To the Next Bailouts, Attach Chains

Tuesday, October 25, 2011 7:00 PM

Among the more vapid criticisms leveled at the Occupy Wall Street movement is that the protesters have not prescribed remedies for society’s ills. They just whine, goes the argument, resentful and envious of those against whom they rail, the One Percent they blame for, well, just about everything.


Like many people around the world, I thank the OWS crowds for drawing attention to important problems, and we should remind the politicians that it’s their job - not the protesters’ - to identify solutions. Rather than try to change the topic, politicians and governments should be working with real intent to understand why the OWS people and their supporters feel such outrage.


Let’s quickly review how we got to this point.


Did you notice that whenever heads of governments and their finance ministers talk about bailing out Greece, they inevitably attach conditions? We’ll raise the funds, say the speeches, but Greece must start, finally, to collect taxes from its citizens, and Greece must enact draconian austerity measures, and Greece must do this and Greece must do that. Seems reasonable enough, but why did the bank bailouts come without any such conditions?


Simple: Greeks don’t stuff cash into election campaign coffers of politicians in the US, the UK and the rest of Europe. Bankers do.


With important elections and legislative matters looming, now would be a good time to understand where officials stand on the next bank bailouts, because more will be needed, and sooner rather than later. Will there be strings attached this time, or will governments just send another round of blank checks to banks and bankers, direct transfers underwritten by working people and secured by their taxes?


Voters should demand now to know how lawmakers will package the next bailouts. If the intent of cash and credit infusions is to raise capital at failing banks, thereby stabilizing the financial system, it would seem that - at a minimum - the following strings should be attached:


  1. Political contributions. Campaign cash and any kind of political advocacy from any bailed out institution or their any executives will be banned for a time covering the bailout plus, say, ten years. Let’s call this the “Restricted Period.”


  1. Lobbying. While admittedly hard to define and to enforce, lawmakers should endeavor to ban lobbying by bailed out banks for the Restricted Period. After the last bailouts, banks’ lobbying to preserve the status quo started so soon that it almost certainly meant that taxpayer money was being spent to oppose banking reform, which is cynical in the extreme.


  1. Austerity. Allowable business expenses for a bailed out bank should be related to business meetings only, and would preclude entertainment, so no food or drink or tickets to sports and exotic resorts. Civil service per diems would apply to travel, which would have to be in economy classes. It is just unconscionable that taxpayer money was subsidizing bankers lavish lifestyles under the guise of deductible expenses. That did happen and it never should again.


  1. Business Reviews. Banks run lucrative trading businesses to help clients evade taxes. These should be shut down in any bank that receives a taxpayer bailout.

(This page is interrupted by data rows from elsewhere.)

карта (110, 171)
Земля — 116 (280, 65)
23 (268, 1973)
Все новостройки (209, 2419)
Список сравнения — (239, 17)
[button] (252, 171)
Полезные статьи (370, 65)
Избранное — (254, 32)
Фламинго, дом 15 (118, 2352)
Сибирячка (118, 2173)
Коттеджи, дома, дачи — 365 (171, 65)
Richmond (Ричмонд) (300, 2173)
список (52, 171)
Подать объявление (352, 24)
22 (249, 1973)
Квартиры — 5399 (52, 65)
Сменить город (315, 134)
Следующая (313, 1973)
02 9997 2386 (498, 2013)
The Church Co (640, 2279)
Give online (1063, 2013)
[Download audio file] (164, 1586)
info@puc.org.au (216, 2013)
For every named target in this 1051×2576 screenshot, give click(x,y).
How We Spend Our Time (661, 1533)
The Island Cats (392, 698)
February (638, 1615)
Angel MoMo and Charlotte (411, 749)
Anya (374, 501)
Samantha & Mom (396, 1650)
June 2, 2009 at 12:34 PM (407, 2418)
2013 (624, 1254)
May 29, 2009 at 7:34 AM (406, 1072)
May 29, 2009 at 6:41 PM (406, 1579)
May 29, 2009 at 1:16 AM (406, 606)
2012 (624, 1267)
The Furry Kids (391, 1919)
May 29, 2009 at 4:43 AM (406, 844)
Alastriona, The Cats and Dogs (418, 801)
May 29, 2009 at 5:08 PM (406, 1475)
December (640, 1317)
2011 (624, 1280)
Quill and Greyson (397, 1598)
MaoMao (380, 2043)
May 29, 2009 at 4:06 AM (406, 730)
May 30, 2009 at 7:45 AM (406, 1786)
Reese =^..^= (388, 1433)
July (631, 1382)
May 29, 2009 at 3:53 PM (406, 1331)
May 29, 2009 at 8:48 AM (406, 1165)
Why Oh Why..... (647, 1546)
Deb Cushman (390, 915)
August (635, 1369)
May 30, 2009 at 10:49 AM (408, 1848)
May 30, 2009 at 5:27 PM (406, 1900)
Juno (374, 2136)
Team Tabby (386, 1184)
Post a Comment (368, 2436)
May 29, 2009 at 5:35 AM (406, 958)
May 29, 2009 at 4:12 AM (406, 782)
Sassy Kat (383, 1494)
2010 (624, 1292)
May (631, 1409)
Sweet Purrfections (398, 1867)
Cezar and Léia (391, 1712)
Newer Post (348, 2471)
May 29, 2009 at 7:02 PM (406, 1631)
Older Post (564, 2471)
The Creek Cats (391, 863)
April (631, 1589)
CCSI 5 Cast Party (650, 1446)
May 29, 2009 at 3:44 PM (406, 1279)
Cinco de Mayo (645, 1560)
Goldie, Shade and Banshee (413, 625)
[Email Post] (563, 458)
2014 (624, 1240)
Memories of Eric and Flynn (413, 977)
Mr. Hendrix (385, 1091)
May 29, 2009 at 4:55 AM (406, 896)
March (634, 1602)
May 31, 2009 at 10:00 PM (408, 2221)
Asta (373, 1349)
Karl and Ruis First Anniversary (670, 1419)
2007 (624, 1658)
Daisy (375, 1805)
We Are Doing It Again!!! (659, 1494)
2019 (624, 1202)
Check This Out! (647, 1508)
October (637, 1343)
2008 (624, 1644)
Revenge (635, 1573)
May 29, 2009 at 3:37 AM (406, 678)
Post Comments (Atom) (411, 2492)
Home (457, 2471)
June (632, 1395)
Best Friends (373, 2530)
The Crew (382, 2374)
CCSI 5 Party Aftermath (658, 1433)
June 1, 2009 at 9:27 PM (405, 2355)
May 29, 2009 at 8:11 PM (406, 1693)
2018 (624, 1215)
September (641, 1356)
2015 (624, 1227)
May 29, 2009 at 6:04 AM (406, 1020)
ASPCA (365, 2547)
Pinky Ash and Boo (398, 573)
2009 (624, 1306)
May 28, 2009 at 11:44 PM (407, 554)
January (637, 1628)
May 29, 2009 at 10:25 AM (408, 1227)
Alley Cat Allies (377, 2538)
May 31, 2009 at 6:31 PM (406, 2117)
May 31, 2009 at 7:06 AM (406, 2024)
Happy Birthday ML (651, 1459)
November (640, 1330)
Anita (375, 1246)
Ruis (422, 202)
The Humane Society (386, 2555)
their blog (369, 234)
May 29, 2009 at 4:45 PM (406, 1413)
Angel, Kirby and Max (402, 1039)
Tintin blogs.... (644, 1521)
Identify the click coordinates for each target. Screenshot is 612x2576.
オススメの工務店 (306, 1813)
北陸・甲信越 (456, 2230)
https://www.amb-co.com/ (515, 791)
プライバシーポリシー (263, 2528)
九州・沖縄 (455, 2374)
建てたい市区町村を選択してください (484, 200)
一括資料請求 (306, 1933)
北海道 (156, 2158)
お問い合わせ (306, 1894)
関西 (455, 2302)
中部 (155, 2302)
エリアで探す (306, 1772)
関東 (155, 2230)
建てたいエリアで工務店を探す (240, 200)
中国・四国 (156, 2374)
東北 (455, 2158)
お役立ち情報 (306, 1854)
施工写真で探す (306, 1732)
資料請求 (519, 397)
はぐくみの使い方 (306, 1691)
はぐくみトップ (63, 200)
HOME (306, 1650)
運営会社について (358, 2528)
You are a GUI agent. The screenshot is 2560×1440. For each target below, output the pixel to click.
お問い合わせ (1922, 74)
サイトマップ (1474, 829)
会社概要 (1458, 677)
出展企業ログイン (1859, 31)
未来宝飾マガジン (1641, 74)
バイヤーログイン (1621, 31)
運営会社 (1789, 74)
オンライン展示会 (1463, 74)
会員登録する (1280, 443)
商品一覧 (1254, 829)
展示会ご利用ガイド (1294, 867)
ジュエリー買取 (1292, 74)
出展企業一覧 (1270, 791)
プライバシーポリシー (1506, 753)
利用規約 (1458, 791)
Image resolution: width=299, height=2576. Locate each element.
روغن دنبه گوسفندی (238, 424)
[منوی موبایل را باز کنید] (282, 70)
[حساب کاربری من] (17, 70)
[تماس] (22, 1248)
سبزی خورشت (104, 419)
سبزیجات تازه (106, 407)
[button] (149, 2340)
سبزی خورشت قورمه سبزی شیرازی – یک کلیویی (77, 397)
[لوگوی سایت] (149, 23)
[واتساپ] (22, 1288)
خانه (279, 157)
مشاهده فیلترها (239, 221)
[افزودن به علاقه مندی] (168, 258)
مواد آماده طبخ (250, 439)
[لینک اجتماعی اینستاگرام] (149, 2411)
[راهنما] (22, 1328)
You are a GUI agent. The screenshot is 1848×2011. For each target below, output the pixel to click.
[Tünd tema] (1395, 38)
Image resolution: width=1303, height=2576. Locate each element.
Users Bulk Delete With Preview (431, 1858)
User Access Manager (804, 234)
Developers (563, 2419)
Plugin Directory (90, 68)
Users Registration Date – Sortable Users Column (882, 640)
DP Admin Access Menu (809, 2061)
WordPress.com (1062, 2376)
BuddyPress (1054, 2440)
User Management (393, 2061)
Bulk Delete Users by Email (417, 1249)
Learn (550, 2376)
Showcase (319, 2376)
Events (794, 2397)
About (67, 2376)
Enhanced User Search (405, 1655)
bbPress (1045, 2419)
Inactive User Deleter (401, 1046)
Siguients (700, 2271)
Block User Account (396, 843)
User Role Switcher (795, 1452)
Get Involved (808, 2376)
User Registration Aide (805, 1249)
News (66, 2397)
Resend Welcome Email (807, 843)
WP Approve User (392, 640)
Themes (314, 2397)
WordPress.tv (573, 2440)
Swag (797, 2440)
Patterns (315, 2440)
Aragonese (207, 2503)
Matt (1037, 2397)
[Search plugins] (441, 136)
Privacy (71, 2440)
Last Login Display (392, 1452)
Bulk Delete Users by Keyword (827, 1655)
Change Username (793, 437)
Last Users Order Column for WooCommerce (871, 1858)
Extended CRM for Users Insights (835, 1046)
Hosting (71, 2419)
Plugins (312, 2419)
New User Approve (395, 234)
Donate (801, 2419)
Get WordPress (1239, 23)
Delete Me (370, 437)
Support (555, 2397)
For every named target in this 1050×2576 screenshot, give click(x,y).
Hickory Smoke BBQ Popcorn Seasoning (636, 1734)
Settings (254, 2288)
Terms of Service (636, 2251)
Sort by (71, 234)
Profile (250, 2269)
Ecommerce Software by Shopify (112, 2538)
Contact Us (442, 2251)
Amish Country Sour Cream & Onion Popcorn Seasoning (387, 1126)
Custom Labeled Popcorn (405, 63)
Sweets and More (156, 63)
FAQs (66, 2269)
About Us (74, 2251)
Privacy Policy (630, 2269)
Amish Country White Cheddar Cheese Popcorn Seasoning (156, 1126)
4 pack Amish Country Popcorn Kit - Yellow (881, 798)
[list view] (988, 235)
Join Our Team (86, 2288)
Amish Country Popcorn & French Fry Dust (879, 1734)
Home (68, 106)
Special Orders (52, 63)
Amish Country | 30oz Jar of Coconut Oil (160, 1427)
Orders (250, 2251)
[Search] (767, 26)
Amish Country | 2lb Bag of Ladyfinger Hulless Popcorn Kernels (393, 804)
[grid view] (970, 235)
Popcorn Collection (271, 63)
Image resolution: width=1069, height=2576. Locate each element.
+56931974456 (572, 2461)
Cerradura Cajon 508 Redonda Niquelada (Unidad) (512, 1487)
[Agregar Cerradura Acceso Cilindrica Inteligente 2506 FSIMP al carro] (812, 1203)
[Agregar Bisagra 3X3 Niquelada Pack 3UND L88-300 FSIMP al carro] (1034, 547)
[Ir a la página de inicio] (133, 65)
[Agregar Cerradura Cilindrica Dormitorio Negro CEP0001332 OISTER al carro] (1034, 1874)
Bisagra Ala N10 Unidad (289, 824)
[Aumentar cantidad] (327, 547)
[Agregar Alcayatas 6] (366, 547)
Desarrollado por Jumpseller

  1. Managed default. Any bank bailout would lead to a controlled default that would wipe out equity. Knowing that this will happen should, at last, compel shareholders to take a more active interest in the governance, ethics and risk management controls within banks.


  1. Wage freezes and no bonuses. A bailed out bank’s managed default would allow it to nullify and restate contractual obligations with employees. Wages for all employees of a bailed out bank would need to be set at appropriate levels vis-a-vis benchmarks of civil servants or, even better, the military. The necessity of a bailout implies that the institution has no independent existence and, as such, its employees are in effect government workers.


Naturally, this last stipulation will be attacked by banks and bankers as counterproductive and entirely infeasible. After all, as soon as the last bailout checks had cleared, banks took the cash and paid bonuses to staff and even raised their pay, citing the need to “stay competitive” to retain the great talents of their staff.


That simply cannot be allowed to happen again. While any employee of a bailed out bank should have the right to refuse new terms and to quit, it is also vitally important for governments to act decisively in times of crisis and national emergency.


Through treaties and other coordinated efforts, elected leaders must resolve to restrict the mobility of staff of bailed out banks until stability can be established. Any employee who chooses to leave should be called a deserter and be tracked through their local regulator. Financial institutions who hired deserters would be penalized and barred from government work.


Is that fair to the individuals who would be affected, especially those with no role in the self-destructive behavior of their employers? Maybe not, but it pales in comparison to the injustice suffered by others.


Let’s recall that while bankers grabbed taxpayer cash, and while they negotiated secret deals over unpaid taxes and settled claims for fraudulent conduct, the governments of many countries were scrambling for cash to maintain essential public works and services.


Make no mistake about it: because of bank bailouts, we have fewer working teachers today, fewer police, worse roads and, most of all, conditions are more dangerous for our armed forces who lay their lives on the line every day in the service of their countries.


Thank you, OWS for your peaceful perseverance and for keeping the heat on governments and banks. Please keep it up, at least until officials promise to attach chains, fair and just, to the next bank bailouts.